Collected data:
*** Block opens ***

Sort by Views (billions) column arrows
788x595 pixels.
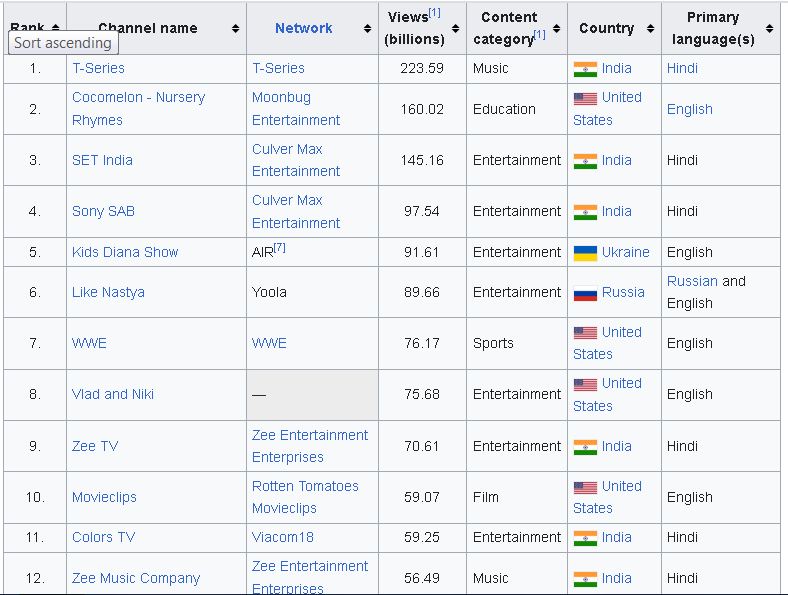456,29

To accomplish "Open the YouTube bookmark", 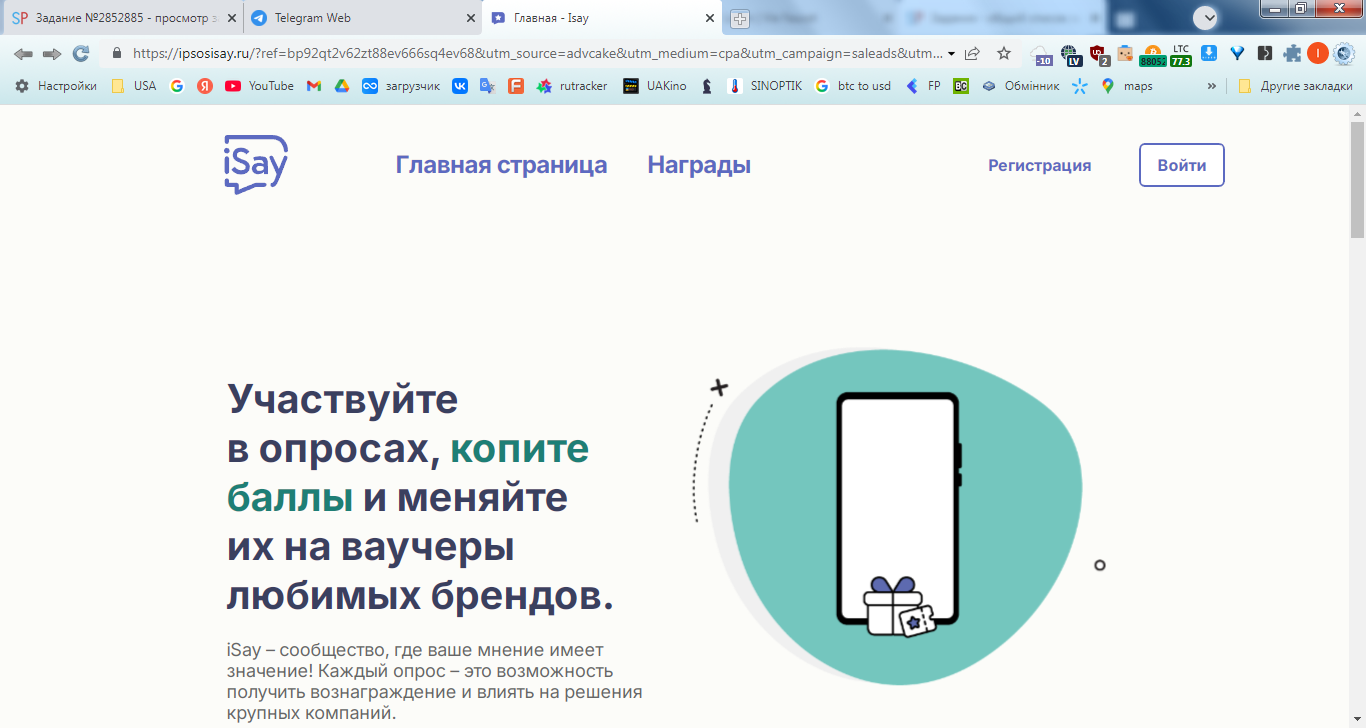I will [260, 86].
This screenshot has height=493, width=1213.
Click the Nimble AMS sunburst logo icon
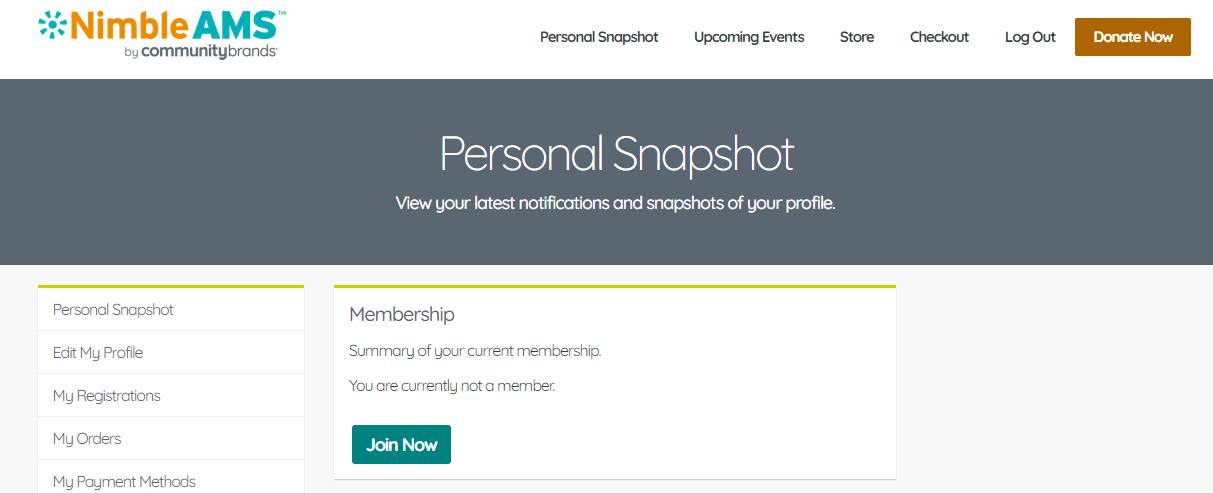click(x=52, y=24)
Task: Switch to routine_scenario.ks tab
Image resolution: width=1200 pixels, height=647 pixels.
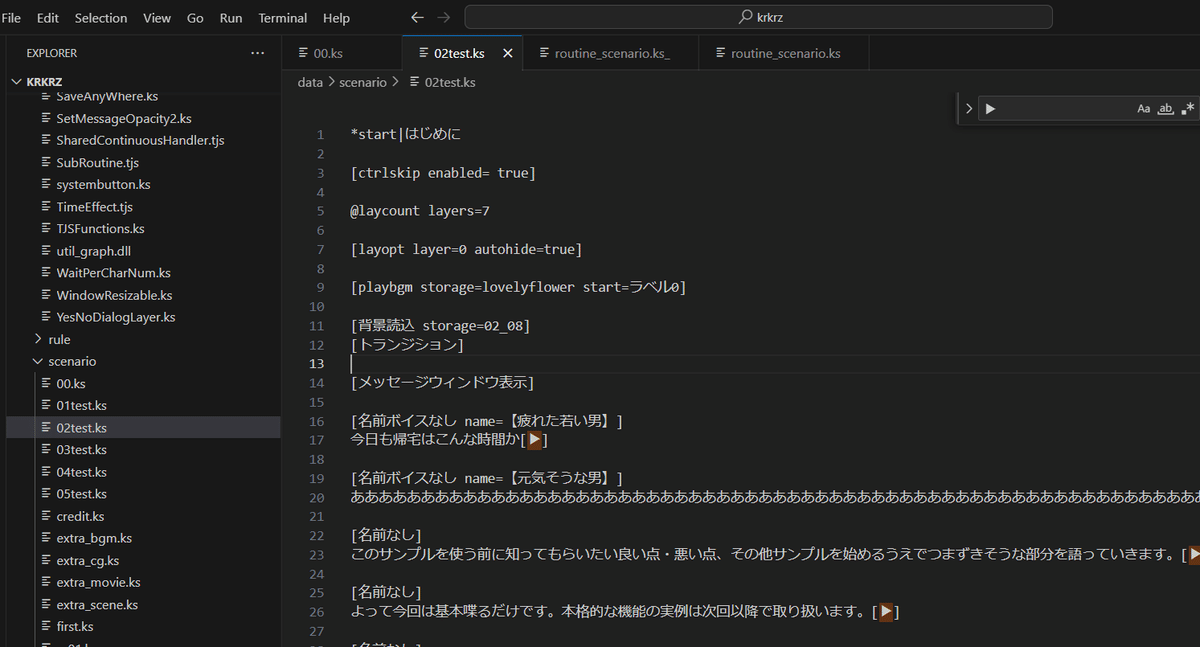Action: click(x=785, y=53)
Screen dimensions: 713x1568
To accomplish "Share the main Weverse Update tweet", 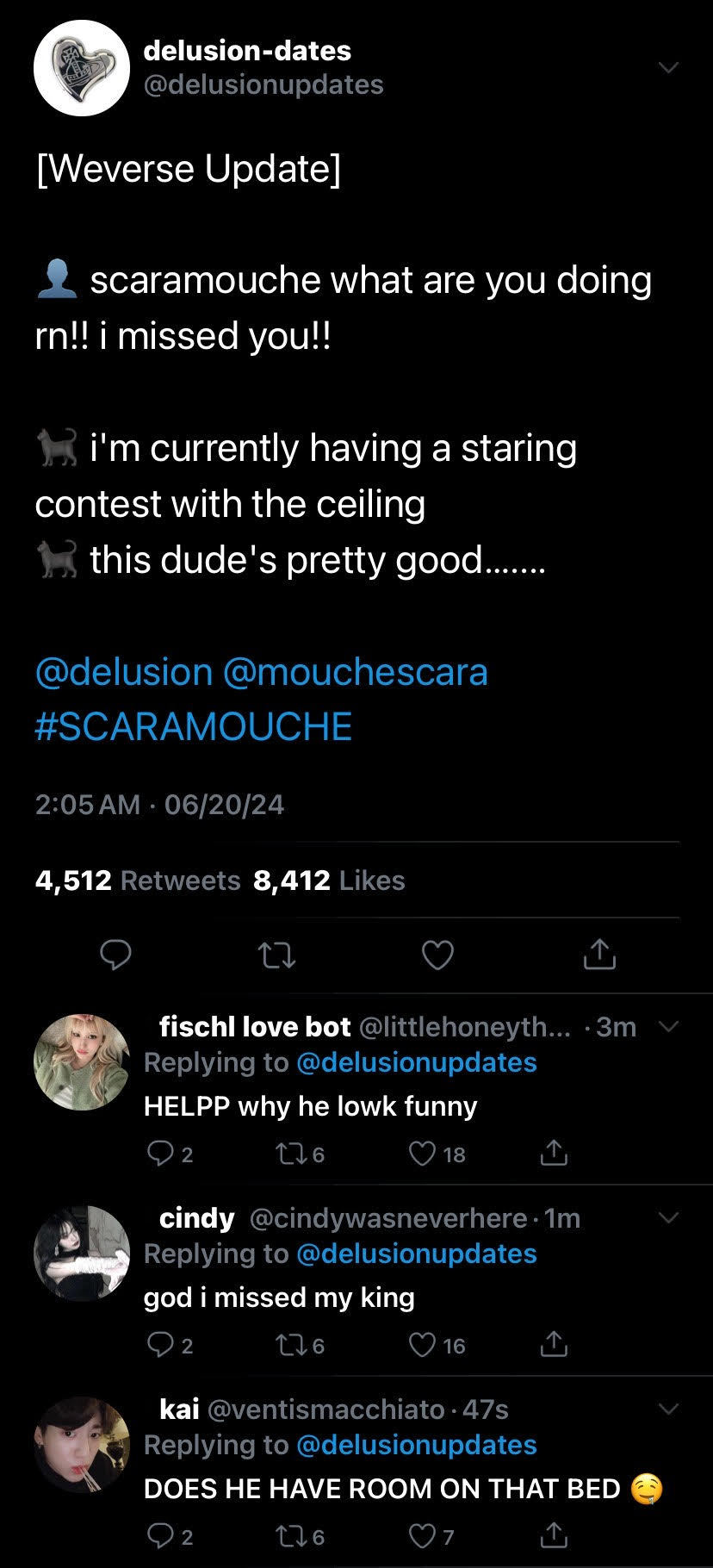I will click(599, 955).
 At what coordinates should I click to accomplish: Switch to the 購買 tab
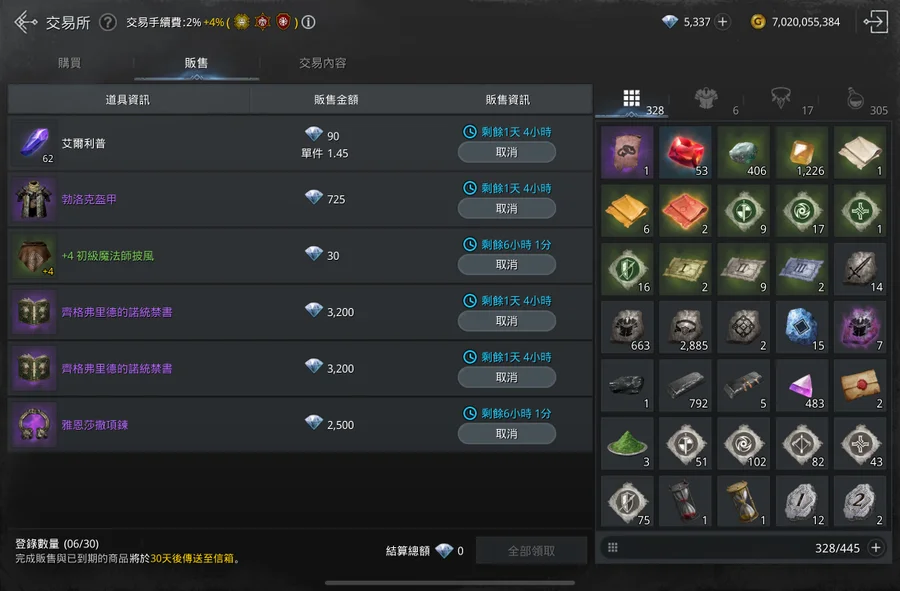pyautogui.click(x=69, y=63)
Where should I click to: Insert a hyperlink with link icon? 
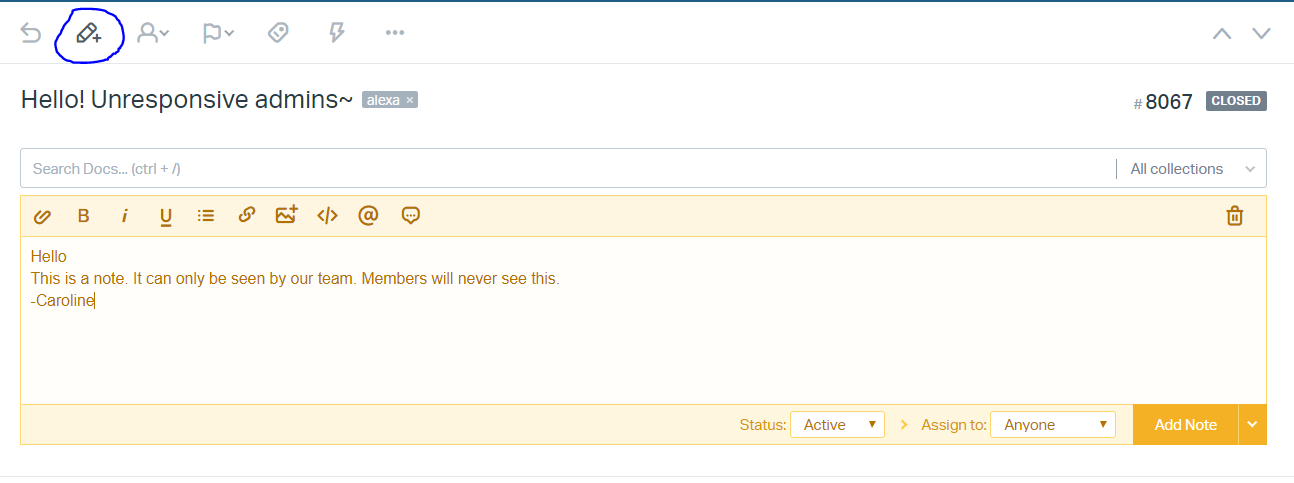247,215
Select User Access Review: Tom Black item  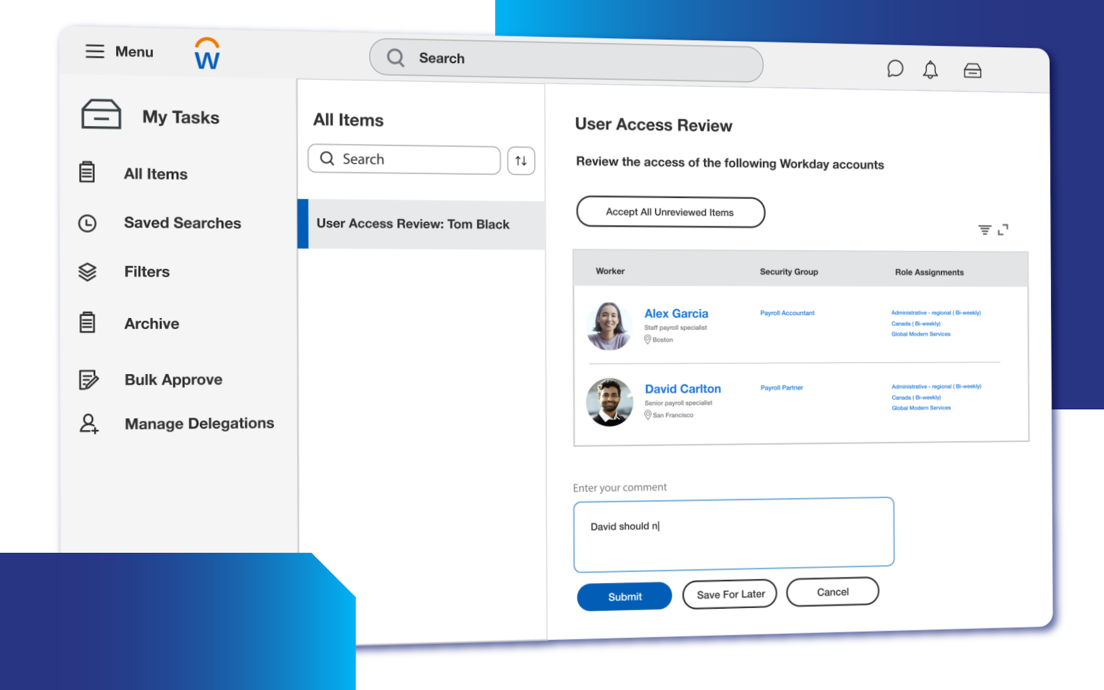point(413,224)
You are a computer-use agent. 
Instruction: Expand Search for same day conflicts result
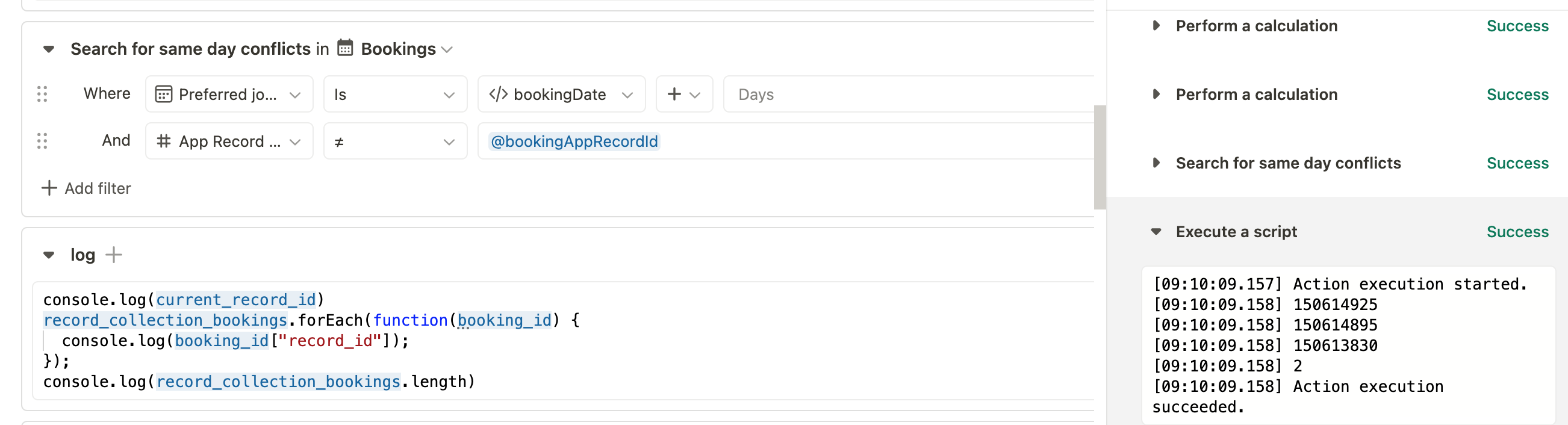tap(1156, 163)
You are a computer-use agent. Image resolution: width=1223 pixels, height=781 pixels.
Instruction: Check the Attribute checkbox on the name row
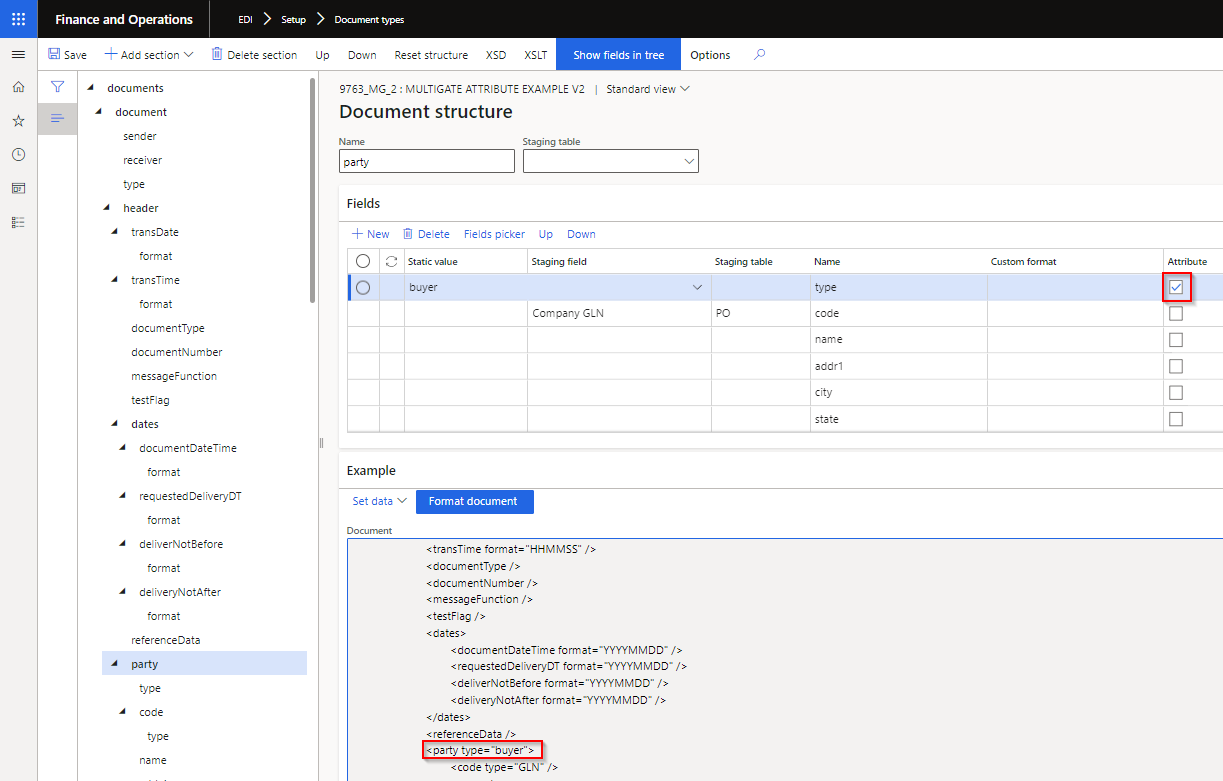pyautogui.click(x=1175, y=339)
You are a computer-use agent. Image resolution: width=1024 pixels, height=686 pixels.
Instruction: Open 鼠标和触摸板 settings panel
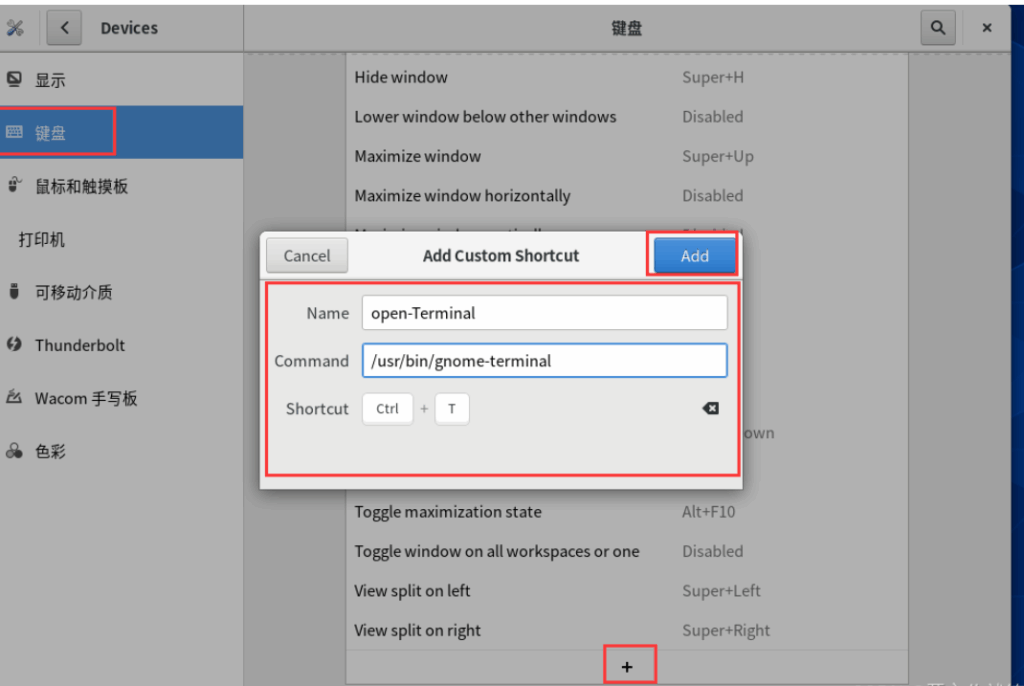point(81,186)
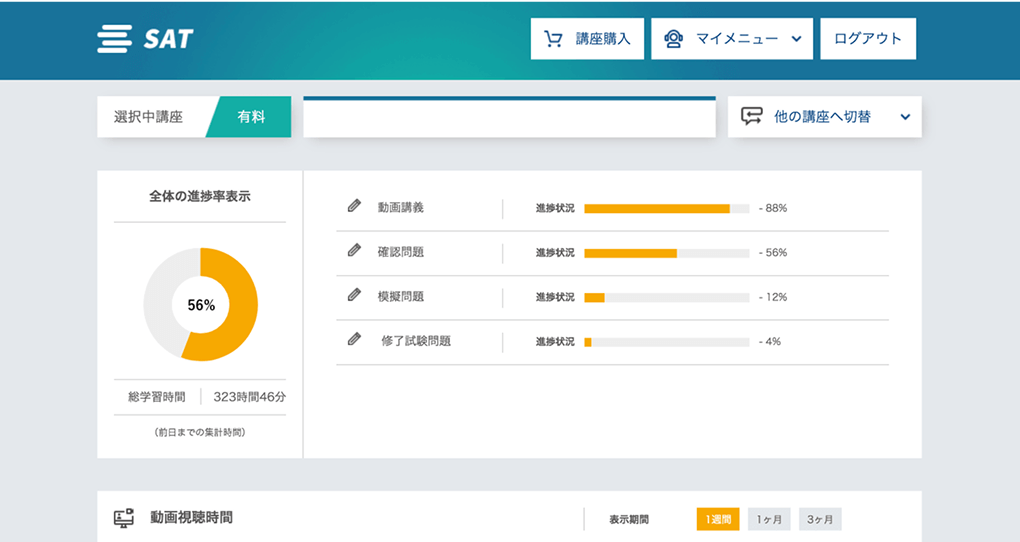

*** Block closes ***

> **Instructions to follow**: Look through the entries. Copy out each line with "agent" in it.

> **Answer section**:
You are a computer-use agent. 
You are a computer-use agent. Image resolution: width=1223 pixels, height=781 pixels.
You are a computer-use agent. Image resolution: width=1024 pixels, height=686 pixels.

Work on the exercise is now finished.